Picosecond Wireless Synchronization with Entangled Photons via Grid-Based Quantum Coverage in Indoor Optical Systems

Abstract: In this paper, we propose a novel entanglement-assisted synchronization framework for indoor optical wireless systems based on grid-based beam steering. A central transmitter equipped with a spontaneous parametric down-conversion (SPDC) source emits time-energy entangled photon pairs, directing user photons toward spatially defined grids based on estimated user positions, while retaining reference photons for timestamping. The room is partitioned into multiple beam-aligned regions, and photon reception probability is analytically modeled using local coordinate transformations and Gaussian beam optics.
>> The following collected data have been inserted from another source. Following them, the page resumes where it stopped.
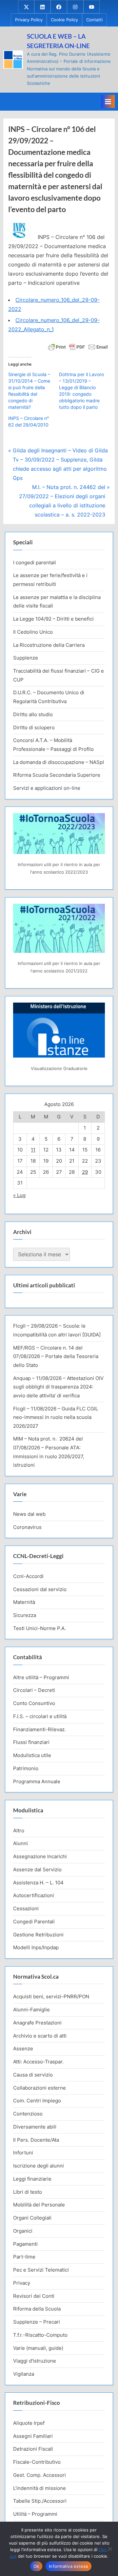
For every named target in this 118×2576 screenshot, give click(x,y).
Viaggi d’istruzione (34, 2361)
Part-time (24, 2257)
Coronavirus (27, 1527)
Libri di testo (27, 2192)
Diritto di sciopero (34, 727)
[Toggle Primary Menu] (108, 101)
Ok (36, 2566)
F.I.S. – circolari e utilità (40, 1716)
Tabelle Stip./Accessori (40, 2501)
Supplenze (25, 658)
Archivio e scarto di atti (40, 2036)
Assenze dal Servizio (37, 1869)
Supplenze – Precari (36, 2322)
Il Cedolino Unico (33, 632)
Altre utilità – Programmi (41, 1677)
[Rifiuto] (110, 2549)
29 (85, 1172)
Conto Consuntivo (34, 1703)
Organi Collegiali (32, 2218)
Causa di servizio (33, 2075)
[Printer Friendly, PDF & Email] (78, 346)
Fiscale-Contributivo (37, 2462)
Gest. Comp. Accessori (39, 2475)
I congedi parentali (34, 562)
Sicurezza (24, 1615)
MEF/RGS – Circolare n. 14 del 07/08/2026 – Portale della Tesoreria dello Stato (55, 1356)
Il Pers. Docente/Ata (36, 2140)
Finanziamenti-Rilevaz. (39, 1729)
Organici (22, 2231)
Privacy (21, 2283)
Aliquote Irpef (29, 2423)
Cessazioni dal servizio (40, 1589)
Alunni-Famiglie (31, 2009)
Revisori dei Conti (33, 2296)
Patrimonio (25, 1768)
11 (33, 1150)
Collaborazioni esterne (39, 2088)
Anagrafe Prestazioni (37, 2023)
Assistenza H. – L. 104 (38, 1882)
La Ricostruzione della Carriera (49, 645)
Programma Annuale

To address the inherent sparsity and randomness of photon detection, we develop a robust two-stage synchronization algorithm that performs sparse bit-pattern matching and timestamp averaging to estimate timing offsets. Monte Carlo simulations are then performed to evaluate the impact of synchronization duration, grid resolution, and photon-pair generation rate on synchronization accuracy. Results show that finer grid configurations and optimal photon-pair rates significantly reduce synchronization error, achieving sub-10 ps timing accuracy within 1 ms of synchronization time. The proposed approach enables scalable, high-precision quantum synchronization in wireless indoor environments, laying the groundwork for future joint quantum communication, sensing, and positioning systems.